Passages from Woolf’s “A Sketch of the Past” came rising up from the dusty memories of my dissertating days. Woolf wrote “Sketch” from 1939-41, the early years of the war, from the relative safety of the English country village of Rodmell. Though the Woolf’s were set apart from the graphic violence of the London blitz, the frontline war zones, and the death camps, the violence of the war encroached on all sides. Both of their homes in London were bombed. German planes flew over with the regularity of vespers bells. Voices of dictators raged into the living room through radio transmissions. News of the dead piled up in newspapers. The threat of war haunted them to the point that Virginia and Leonard had plans for suicide in the event of a German invasion.
At one point, Woolf returned to her home to dig though the rubble in order to find her diaries, from which she gathered memories to write this memoir. The very material from which this memoir is drawn was salvaged from the wreckage of the war as it ripped through the present.

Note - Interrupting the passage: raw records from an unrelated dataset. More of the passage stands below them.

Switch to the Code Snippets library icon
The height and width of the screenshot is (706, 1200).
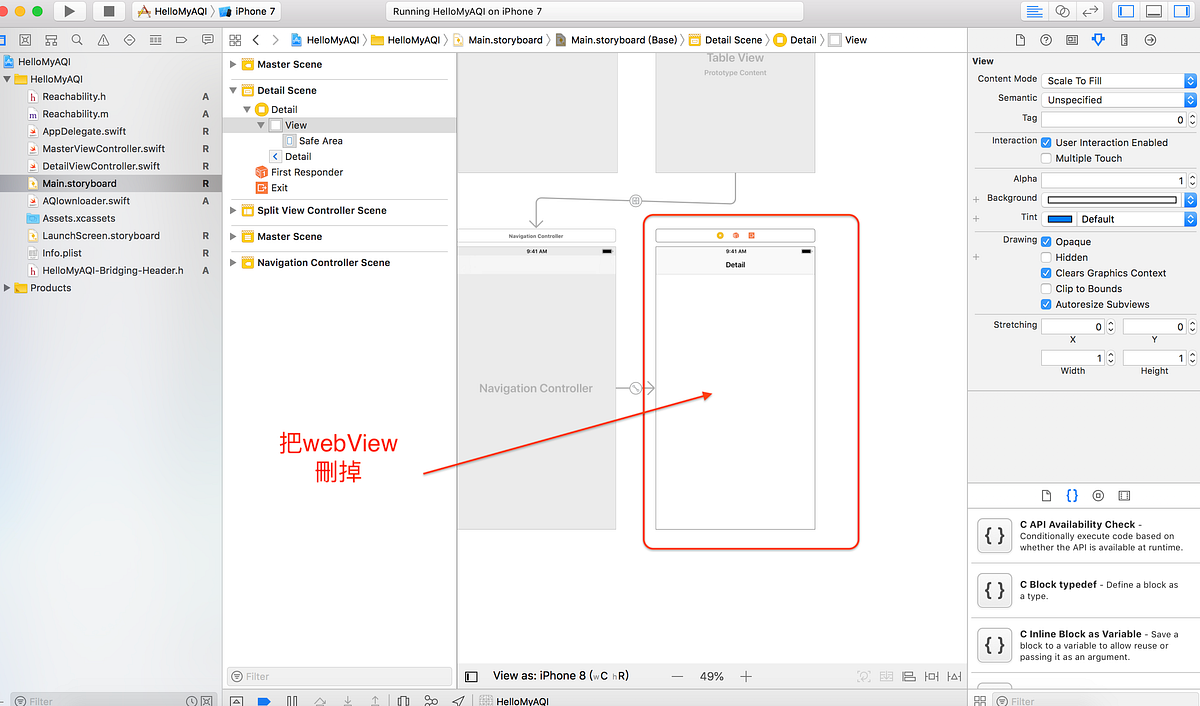(1072, 495)
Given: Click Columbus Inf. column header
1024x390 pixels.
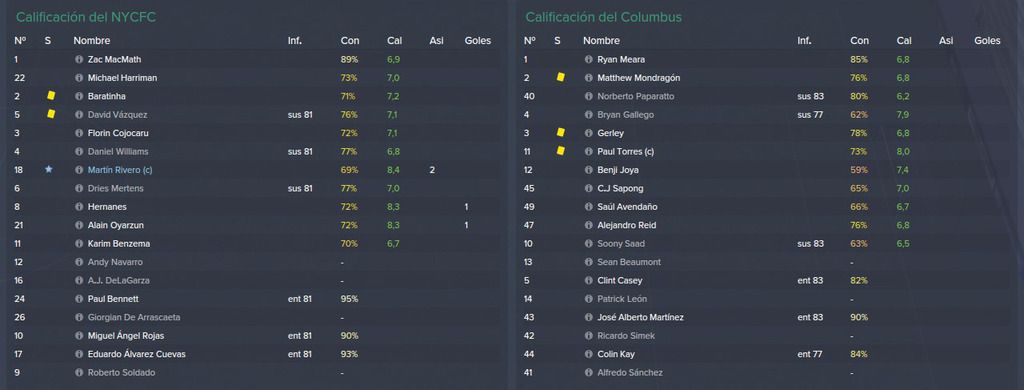Looking at the screenshot, I should coord(805,41).
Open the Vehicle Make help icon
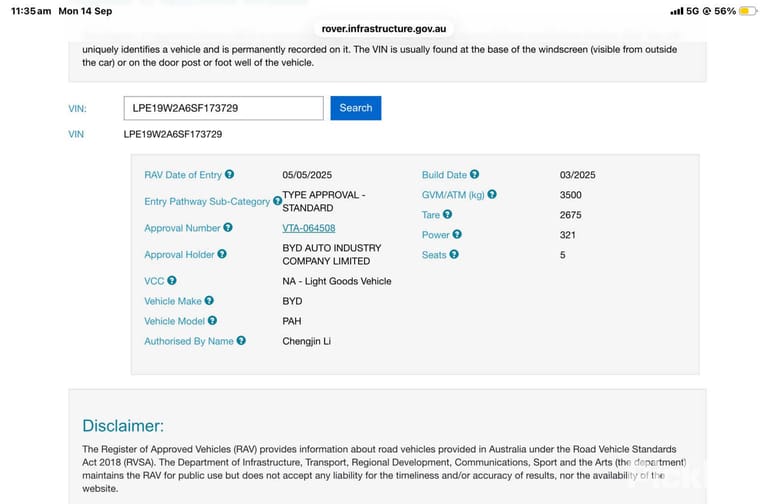 209,301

In the midst of this reality, Woolf writes about her childhood, inquiring about the nature of memory:
“[I]s it not possible—I often wonder—that things we have felt with great intensity have an existence independent of our minds; are in fact still in existence? … I see it—the past—as an avenue lying behind; a long ribbon of scenes, emotions. There at the end of the avenue still, are the garden and the nursery. Instead of remembering, here a scene and there a sound, I shall fit a plug into the wall; and listen in to the past. I shall turn up August 1890. I feel that strong emotion must leave its trace; and it is only a question of discovering how we can get ourselves again attached to it, so that we shall be able to live our lives through from the start.”
From the present of wartime, Woolf describes the experience of memory as something existing independently, whether or not she is actively remembering. It’s as if the traces of the past are playing in radio waves all the time, and she has only to turn the dial and turn up the volume to hear those scenes playing. This frequency in some ways may drown out the voices of dictators and news of war trauma that also come through the radio. But the traces of the past also intermingle with the present, affecting what can be heard even after the station is changed.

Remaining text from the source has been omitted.